EXERCISE DIRECTIONS: For the listing below, give the number of lines in which "main" occurs. Add nothing.
<<<<
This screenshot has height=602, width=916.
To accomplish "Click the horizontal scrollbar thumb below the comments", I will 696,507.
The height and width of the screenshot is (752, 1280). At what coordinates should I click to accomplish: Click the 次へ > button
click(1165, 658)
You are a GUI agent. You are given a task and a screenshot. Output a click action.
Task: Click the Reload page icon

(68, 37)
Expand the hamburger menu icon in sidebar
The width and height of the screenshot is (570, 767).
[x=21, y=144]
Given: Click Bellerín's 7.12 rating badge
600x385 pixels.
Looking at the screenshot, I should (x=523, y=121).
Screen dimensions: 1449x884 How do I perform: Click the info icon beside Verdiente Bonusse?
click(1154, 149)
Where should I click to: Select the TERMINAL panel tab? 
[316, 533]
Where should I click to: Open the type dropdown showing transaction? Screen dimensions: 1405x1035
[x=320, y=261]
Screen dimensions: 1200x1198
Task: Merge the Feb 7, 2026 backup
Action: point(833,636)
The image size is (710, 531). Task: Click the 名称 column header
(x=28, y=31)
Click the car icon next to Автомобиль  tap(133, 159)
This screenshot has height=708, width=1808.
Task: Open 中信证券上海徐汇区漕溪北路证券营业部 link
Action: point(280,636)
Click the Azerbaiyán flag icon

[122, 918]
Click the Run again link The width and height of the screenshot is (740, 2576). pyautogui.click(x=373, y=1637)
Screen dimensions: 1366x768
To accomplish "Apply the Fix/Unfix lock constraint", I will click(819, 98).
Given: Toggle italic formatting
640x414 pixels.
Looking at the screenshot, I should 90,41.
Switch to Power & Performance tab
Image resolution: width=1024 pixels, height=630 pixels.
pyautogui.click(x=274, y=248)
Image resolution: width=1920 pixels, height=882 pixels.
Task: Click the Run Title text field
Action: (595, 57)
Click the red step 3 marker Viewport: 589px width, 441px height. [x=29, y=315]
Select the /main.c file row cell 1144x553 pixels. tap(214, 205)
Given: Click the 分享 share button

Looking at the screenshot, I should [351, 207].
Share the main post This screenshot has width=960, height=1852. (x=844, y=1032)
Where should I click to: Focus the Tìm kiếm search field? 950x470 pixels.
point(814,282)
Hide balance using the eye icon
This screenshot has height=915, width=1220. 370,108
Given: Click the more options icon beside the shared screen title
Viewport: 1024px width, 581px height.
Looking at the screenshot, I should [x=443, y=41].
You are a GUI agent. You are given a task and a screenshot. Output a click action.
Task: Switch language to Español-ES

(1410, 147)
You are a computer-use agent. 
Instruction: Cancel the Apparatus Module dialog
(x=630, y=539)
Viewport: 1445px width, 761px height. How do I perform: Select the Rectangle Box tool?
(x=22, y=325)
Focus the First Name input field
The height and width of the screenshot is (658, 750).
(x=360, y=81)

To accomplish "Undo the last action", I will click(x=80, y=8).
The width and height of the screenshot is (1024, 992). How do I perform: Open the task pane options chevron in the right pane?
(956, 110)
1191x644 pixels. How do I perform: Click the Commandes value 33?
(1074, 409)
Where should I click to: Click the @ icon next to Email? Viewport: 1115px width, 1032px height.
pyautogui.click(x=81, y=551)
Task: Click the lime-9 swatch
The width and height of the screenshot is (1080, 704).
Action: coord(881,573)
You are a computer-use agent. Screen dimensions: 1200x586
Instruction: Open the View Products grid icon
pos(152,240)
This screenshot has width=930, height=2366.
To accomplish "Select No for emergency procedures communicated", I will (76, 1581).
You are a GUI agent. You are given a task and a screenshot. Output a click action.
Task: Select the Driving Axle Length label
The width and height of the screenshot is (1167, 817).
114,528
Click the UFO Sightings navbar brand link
>>>>
THE ANSWER: 2